We are taking notice of politicians like Ayotte, who voted against expanding background checks. It’s common-sense legislation to close loopholes so that felons and the dangerously mentally ill can’t buy guns online or at gun shows – avoiding a background check.
According to the Department of Justice, more than 90 percent of background checks are resolved “immediately,” and since 1998, background checks have blocked more than 2 million gun sales to prohibited purchasers.
I have spent much of my life protecting America and the values that make our country great.
I am a strong proponent of the Second Amendment, but there are people in our nation like convicted felons and the dangerously mentally ill who simply shouldn’t own weapons.
Many of my fellow service members have come home with scars that are not visible. These increased safeguards will not target those of us who have come home with PTSD. It is meant to keep firearms out of the hands of those who are dangerously ill. Shaheen understands that PTSD alone does not make someone dangerous.
As service members in a war zone, each of us had to pass a background check to carry our guns, and we were committed to the responsible use of our weapons. We defended both the Constitution and the safety of our communities. Now we’re asking Congress to protect our rights and the security of our communities by keeping guns out of the hands of criminals and the dangerously mentally ill.
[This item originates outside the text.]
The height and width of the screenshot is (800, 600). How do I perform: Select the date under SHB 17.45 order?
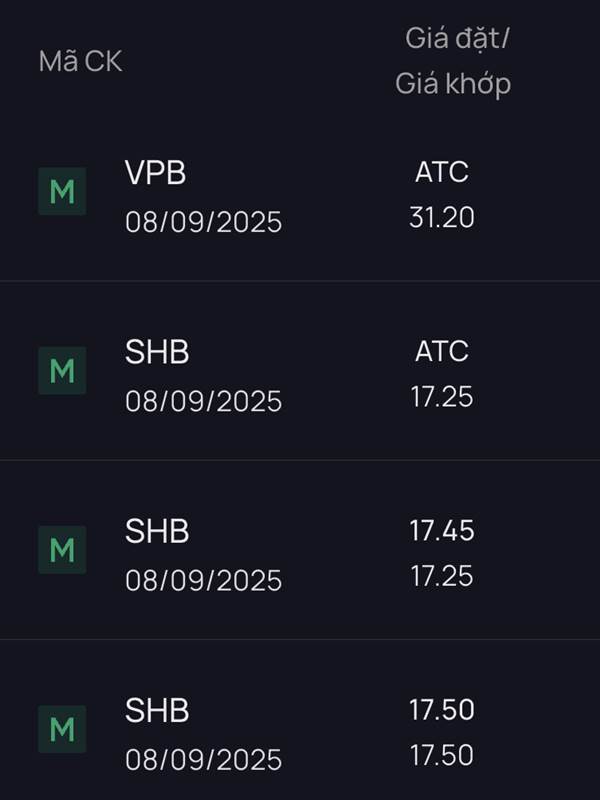pos(204,581)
Guns themselves are not the problem, and we believe in the Second Amendment, but we can also come together and pass laws that protect our communities from those who shouldn’t have guns.
Ayotte and others should learn from the courage of our veterans and work to keep our families safe by passing responsible gun violence solutions to prevent these tragedies from occurring again.
(Jeff Ballard of Brookfield is a former U.S. Army combat medic.)